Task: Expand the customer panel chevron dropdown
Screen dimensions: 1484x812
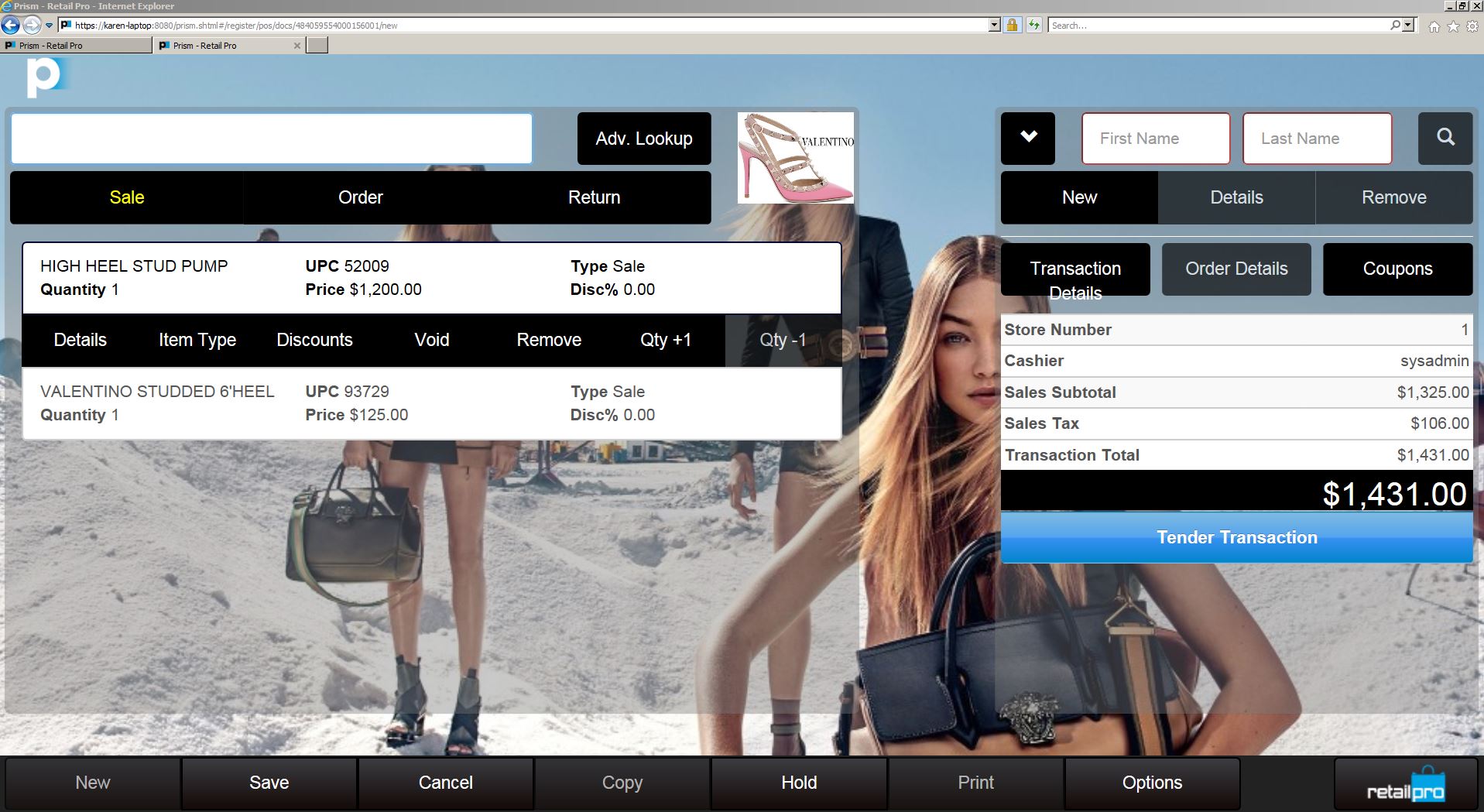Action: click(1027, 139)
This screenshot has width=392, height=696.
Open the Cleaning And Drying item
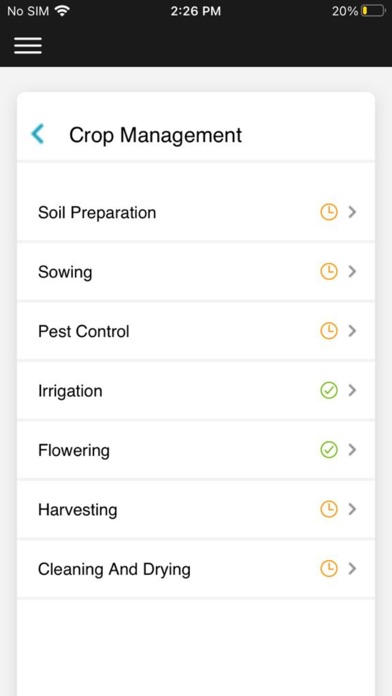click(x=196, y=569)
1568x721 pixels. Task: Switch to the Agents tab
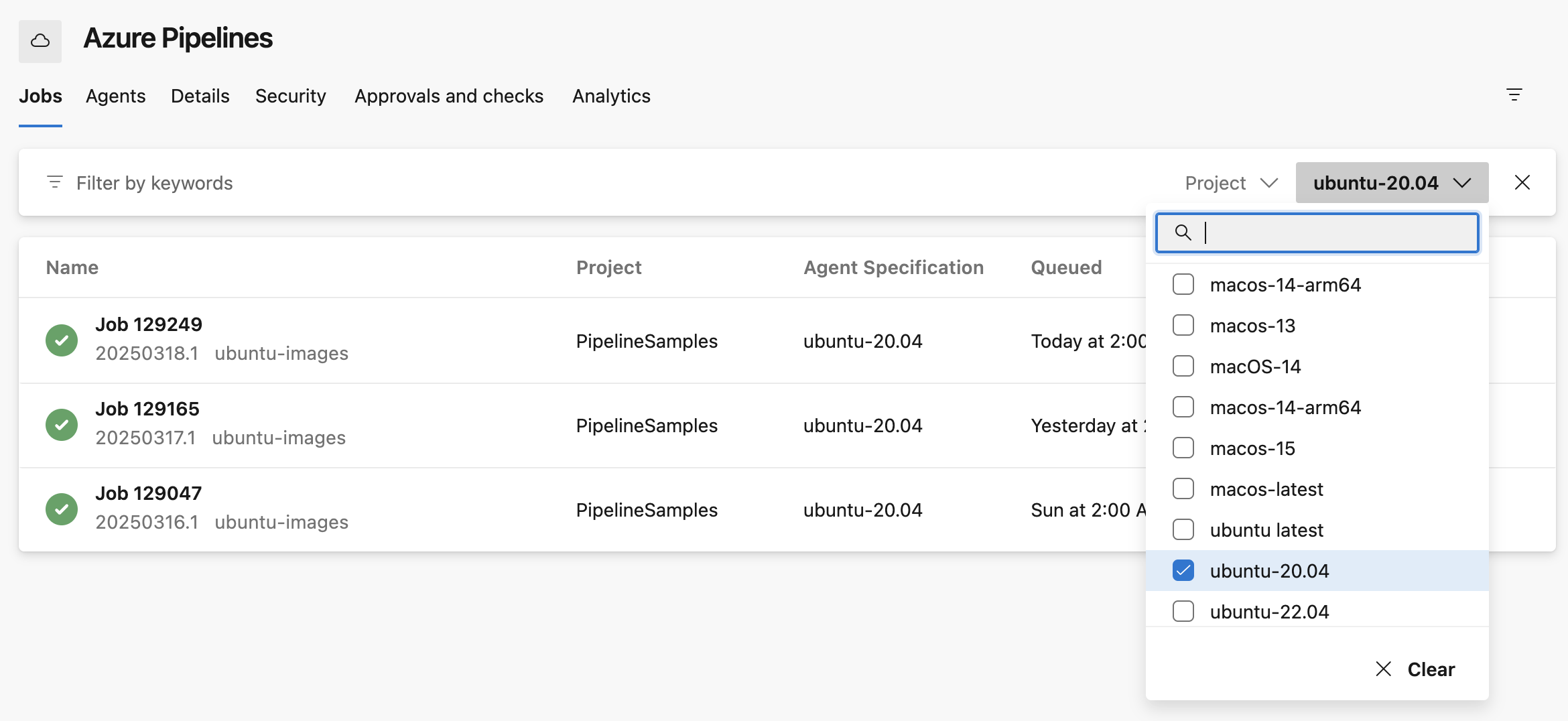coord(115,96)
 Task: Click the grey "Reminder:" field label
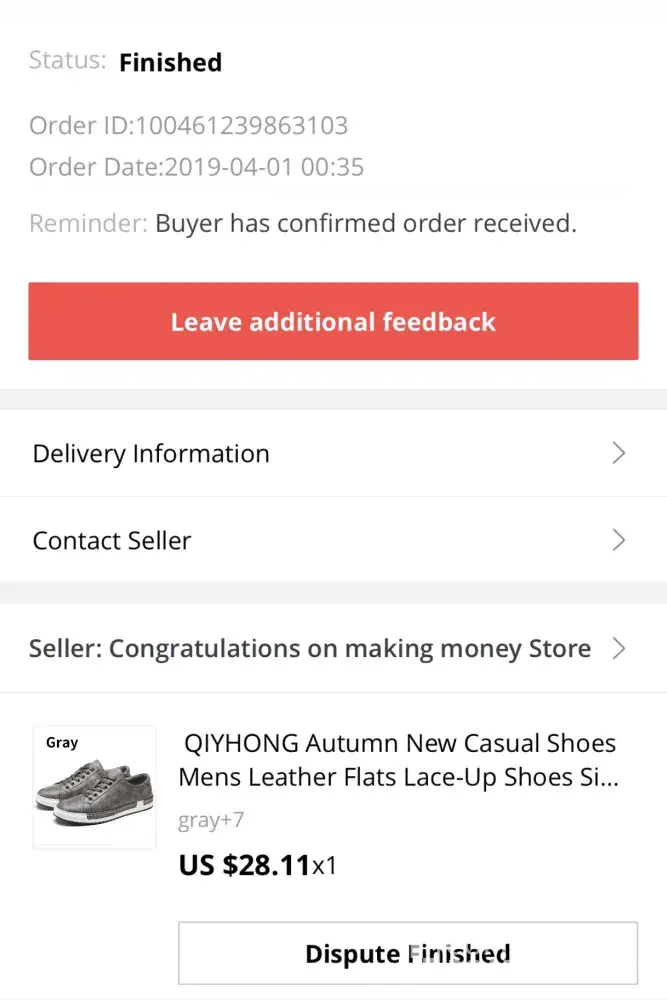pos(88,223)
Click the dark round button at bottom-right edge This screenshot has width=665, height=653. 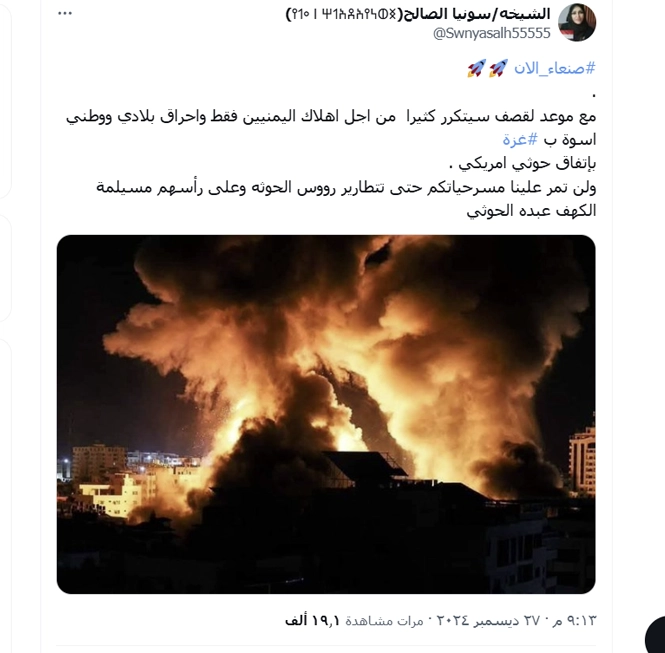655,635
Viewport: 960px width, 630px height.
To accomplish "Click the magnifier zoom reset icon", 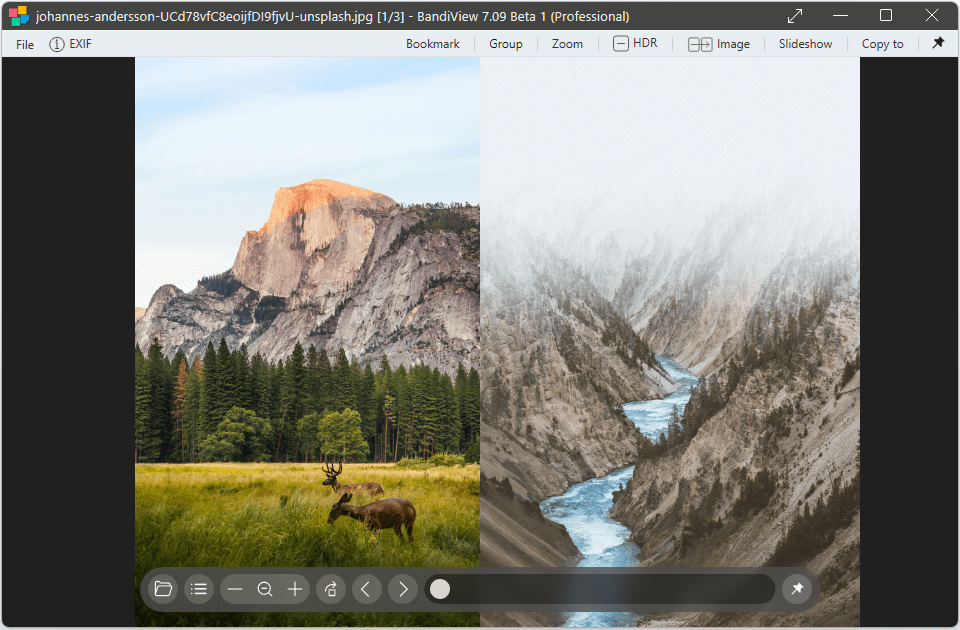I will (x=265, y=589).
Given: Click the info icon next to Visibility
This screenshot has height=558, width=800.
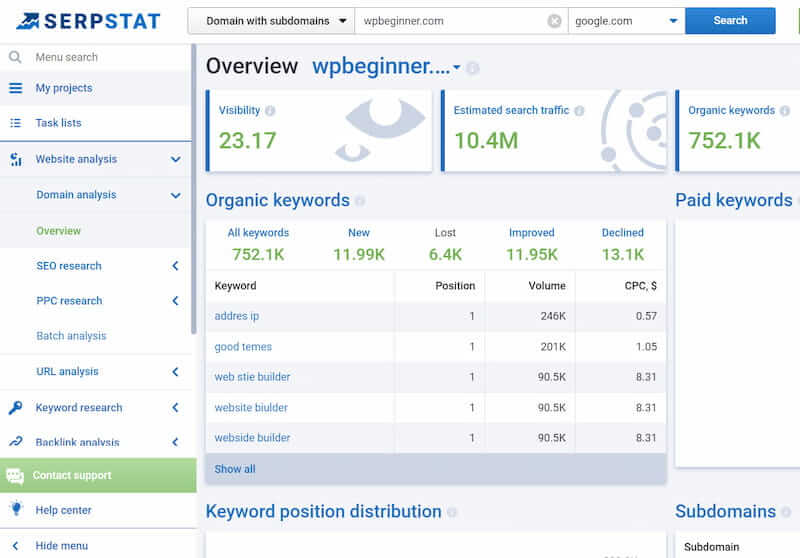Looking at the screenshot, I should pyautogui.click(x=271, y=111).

· · · ·

Required action :: All that should appear in the response is the run of lines from the one with "Given: Click the info icon next to Visibility" through the final line of the records, restated exactly, with pictures omitted.

Result ::
Given: Click the info icon next to Visibility
This screenshot has height=558, width=800.
Looking at the screenshot, I should pyautogui.click(x=271, y=111).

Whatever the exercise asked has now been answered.